● **WRITTEN EXERCISE**
Reproduce the material below, replacing every occurrence of "How do I perform" with "How can I perform" and keeping everything else the same.

RECORDS FOR THIS EXERCISE start

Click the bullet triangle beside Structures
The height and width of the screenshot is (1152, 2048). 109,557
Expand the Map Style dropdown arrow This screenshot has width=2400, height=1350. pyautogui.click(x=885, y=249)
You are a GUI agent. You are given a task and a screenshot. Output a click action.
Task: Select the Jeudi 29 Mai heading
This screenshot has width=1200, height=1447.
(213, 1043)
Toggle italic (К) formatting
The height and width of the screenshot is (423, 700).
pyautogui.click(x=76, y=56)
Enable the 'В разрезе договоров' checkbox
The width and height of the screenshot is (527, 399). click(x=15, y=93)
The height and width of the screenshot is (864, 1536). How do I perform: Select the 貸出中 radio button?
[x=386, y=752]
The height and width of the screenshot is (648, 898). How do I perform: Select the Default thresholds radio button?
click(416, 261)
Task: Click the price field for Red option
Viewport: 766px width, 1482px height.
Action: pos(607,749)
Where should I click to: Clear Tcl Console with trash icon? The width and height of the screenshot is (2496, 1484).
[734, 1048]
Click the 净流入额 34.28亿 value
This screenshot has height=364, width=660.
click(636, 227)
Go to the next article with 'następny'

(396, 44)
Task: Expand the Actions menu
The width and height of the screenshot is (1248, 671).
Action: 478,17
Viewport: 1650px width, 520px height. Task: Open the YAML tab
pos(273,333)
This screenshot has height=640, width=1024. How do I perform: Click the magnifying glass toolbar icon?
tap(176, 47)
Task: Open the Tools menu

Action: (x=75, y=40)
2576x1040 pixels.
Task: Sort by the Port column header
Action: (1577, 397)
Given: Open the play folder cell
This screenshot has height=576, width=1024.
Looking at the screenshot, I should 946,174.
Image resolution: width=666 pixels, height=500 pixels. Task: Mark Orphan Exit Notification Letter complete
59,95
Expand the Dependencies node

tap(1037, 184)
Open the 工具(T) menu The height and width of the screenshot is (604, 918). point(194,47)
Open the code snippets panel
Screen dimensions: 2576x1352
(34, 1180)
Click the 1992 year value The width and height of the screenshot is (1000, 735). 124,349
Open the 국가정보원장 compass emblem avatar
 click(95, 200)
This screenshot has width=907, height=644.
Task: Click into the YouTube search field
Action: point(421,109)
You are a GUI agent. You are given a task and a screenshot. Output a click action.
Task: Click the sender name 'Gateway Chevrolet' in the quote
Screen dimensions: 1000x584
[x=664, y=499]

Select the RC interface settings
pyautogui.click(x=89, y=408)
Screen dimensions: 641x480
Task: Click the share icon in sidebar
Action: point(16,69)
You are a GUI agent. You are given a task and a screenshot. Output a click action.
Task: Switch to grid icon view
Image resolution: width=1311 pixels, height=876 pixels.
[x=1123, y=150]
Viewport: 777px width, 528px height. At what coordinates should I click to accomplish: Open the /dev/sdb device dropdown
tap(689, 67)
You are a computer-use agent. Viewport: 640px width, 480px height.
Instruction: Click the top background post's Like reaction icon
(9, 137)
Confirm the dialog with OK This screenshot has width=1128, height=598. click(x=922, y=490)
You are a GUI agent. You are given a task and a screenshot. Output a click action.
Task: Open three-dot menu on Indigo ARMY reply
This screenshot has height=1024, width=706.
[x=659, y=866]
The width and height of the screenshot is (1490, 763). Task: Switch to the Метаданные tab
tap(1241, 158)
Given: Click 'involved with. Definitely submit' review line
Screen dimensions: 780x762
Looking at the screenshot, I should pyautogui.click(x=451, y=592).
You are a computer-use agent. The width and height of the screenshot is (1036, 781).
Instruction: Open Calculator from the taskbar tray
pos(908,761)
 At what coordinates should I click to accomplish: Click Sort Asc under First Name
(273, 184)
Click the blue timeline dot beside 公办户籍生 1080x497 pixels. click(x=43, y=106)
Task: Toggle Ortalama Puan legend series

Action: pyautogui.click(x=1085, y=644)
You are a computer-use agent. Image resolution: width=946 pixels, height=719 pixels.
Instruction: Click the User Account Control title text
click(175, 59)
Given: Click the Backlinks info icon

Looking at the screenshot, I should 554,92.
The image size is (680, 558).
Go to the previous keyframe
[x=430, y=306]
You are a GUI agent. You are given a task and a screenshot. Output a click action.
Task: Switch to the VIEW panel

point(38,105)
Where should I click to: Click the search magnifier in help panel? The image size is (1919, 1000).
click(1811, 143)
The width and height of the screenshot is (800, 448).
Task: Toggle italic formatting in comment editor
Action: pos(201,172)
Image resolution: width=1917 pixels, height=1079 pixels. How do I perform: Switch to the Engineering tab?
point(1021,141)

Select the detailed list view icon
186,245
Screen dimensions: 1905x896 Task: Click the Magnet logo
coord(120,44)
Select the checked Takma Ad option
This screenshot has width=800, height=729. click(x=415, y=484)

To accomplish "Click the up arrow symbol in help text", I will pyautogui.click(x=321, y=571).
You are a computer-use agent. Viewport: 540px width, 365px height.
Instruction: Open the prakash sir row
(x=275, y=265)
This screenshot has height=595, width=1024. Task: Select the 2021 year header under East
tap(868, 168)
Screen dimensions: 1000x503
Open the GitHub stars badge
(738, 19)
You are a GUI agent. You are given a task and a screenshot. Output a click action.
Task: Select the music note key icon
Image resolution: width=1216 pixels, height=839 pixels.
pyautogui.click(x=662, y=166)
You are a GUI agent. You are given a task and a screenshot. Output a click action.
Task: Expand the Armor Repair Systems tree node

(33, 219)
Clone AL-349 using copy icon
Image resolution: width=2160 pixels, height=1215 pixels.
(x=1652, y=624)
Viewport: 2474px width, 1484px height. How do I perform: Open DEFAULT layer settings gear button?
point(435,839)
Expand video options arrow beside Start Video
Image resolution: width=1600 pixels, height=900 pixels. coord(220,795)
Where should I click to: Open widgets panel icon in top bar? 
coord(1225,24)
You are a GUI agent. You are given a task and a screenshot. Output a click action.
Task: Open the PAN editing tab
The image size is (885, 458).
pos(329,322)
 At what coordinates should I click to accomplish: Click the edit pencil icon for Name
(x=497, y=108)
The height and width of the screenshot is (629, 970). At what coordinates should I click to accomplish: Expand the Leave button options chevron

RECORDS FOR THIS EXERCISE end

● **ANSWER TO THIS PROBLEM**
Click the bullet triangle beside Structures
The height and width of the screenshot is (1152, 2048). 109,557
Expand the Map Style dropdown arrow This screenshot has width=2400, height=1350. pyautogui.click(x=885, y=249)
You are a GUI agent. You are given a task and a screenshot. Output a click action.
Task: Select the Jeudi 29 Mai heading
This screenshot has width=1200, height=1447.
(213, 1043)
Toggle italic (К) formatting
The height and width of the screenshot is (423, 700).
pyautogui.click(x=76, y=56)
Enable the 'В разрезе договоров' checkbox
The width and height of the screenshot is (527, 399). click(x=15, y=93)
The height and width of the screenshot is (864, 1536). How can I perform: Select the 貸出中 radio button?
[x=386, y=752]
The height and width of the screenshot is (648, 898). How can I perform: Select the Default thresholds radio button?
click(416, 261)
Task: Click the price field for Red option
Viewport: 766px width, 1482px height.
Action: pos(607,749)
Where should I click to: Clear Tcl Console with trash icon? The width and height of the screenshot is (2496, 1484).
[734, 1048]
Click the 净流入额 34.28亿 value
This screenshot has height=364, width=660.
click(636, 227)
Go to the next article with 'następny'

(396, 44)
Task: Expand the Actions menu
The width and height of the screenshot is (1248, 671).
Action: 478,17
Viewport: 1650px width, 520px height. Task: Open the YAML tab
pos(273,333)
This screenshot has height=640, width=1024. How can I perform: Click the magnifying glass toolbar icon?
tap(176, 47)
Task: Open the Tools menu

Action: (x=75, y=40)
2576x1040 pixels.
Task: Sort by the Port column header
Action: (1577, 397)
Given: Open the play folder cell
This screenshot has height=576, width=1024.
Looking at the screenshot, I should 946,174.
Image resolution: width=666 pixels, height=500 pixels. Task: Mark Orphan Exit Notification Letter complete
59,95
Expand the Dependencies node

tap(1037, 184)
Open the 工具(T) menu The height and width of the screenshot is (604, 918). point(194,47)
Open the code snippets panel
Screen dimensions: 2576x1352
(34, 1180)
Click the 1992 year value The width and height of the screenshot is (1000, 735). 124,349
Open the 국가정보원장 compass emblem avatar
 click(95, 200)
This screenshot has width=907, height=644.
Task: Click into the YouTube search field
Action: point(421,109)
You are a GUI agent. You are given a task and a screenshot. Output a click action.
Task: Click the sender name 'Gateway Chevrolet' in the quote
Screen dimensions: 1000x584
[x=664, y=499]

Select the RC interface settings
pyautogui.click(x=89, y=408)
Screen dimensions: 641x480
Task: Click the share icon in sidebar
Action: point(16,69)
You are a GUI agent. You are given a task and a screenshot. Output a click action.
Task: Switch to grid icon view
Image resolution: width=1311 pixels, height=876 pixels.
[x=1123, y=150]
Viewport: 777px width, 528px height. At what coordinates should I click to accomplish: Open the /dev/sdb device dropdown
tap(689, 67)
You are a computer-use agent. Viewport: 640px width, 480px height.
Instruction: Click the top background post's Like reaction icon
(9, 137)
Confirm the dialog with OK This screenshot has width=1128, height=598. click(x=922, y=490)
You are a GUI agent. You are given a task and a screenshot. Output a click action.
Task: Open three-dot menu on Indigo ARMY reply
This screenshot has height=1024, width=706.
[x=659, y=866]
The width and height of the screenshot is (1490, 763). Task: Switch to the Метаданные tab
tap(1241, 158)
Given: Click 'involved with. Definitely submit' review line
Screen dimensions: 780x762
Looking at the screenshot, I should pyautogui.click(x=451, y=592).
You are a computer-use agent. The width and height of the screenshot is (1036, 781).
Instruction: Open Calculator from the taskbar tray
pos(908,761)
 At what coordinates should I click to accomplish: Click Sort Asc under First Name
(273, 184)
Click the blue timeline dot beside 公办户籍生 1080x497 pixels. click(x=43, y=106)
Task: Toggle Ortalama Puan legend series

Action: pyautogui.click(x=1085, y=644)
You are a computer-use agent. Image resolution: width=946 pixels, height=719 pixels.
Instruction: Click the User Account Control title text
click(175, 59)
Given: Click the Backlinks info icon

Looking at the screenshot, I should 554,92.
The image size is (680, 558).
Go to the previous keyframe
[x=430, y=306]
You are a GUI agent. You are given a task and a screenshot. Output a click action.
Task: Switch to the VIEW panel

point(38,105)
Where should I click to: Click the search magnifier in help panel? The image size is (1919, 1000).
click(1811, 143)
The width and height of the screenshot is (800, 448).
Task: Toggle italic formatting in comment editor
Action: pos(201,172)
Image resolution: width=1917 pixels, height=1079 pixels. How can I perform: Switch to the Engineering tab?
point(1021,141)

Select the detailed list view icon
186,245
Screen dimensions: 1905x896 Task: Click the Magnet logo
coord(120,44)
Select the checked Takma Ad option
This screenshot has width=800, height=729. click(x=415, y=484)

To accomplish "Click the up arrow symbol in help text", I will pyautogui.click(x=321, y=571).
You are a computer-use agent. Viewport: 540px width, 365px height.
Instruction: Open the prakash sir row
(x=275, y=265)
This screenshot has height=595, width=1024. Task: Select the 2021 year header under East
tap(868, 168)
Screen dimensions: 1000x503
Open the GitHub stars badge
(738, 19)
You are a GUI agent. You are given a task and a screenshot. Output a click action.
Task: Select the music note key icon
Image resolution: width=1216 pixels, height=839 pixels.
pyautogui.click(x=662, y=166)
You are a GUI agent. You are given a task and a screenshot. Output a click action.
Task: Expand the Armor Repair Systems tree node

(33, 219)
Clone AL-349 using copy icon
Image resolution: width=2160 pixels, height=1215 pixels.
(x=1652, y=624)
Viewport: 2474px width, 1484px height. How can I perform: Open DEFAULT layer settings gear button?
point(435,839)
Expand video options arrow beside Start Video
Image resolution: width=1600 pixels, height=900 pixels. coord(220,795)
Where should I click to: Open widgets panel icon in top bar? 
coord(1225,24)
You are a GUI agent. You are given a task and a screenshot. Output a click action.
Task: Open the PAN editing tab
The image size is (885, 458).
pos(329,322)
 At what coordinates should I click to accomplish: Click the edit pencil icon for Name
(x=497, y=108)
The height and width of the screenshot is (629, 970). At what coordinates should I click to accomplish: Expand the Leave button options chevron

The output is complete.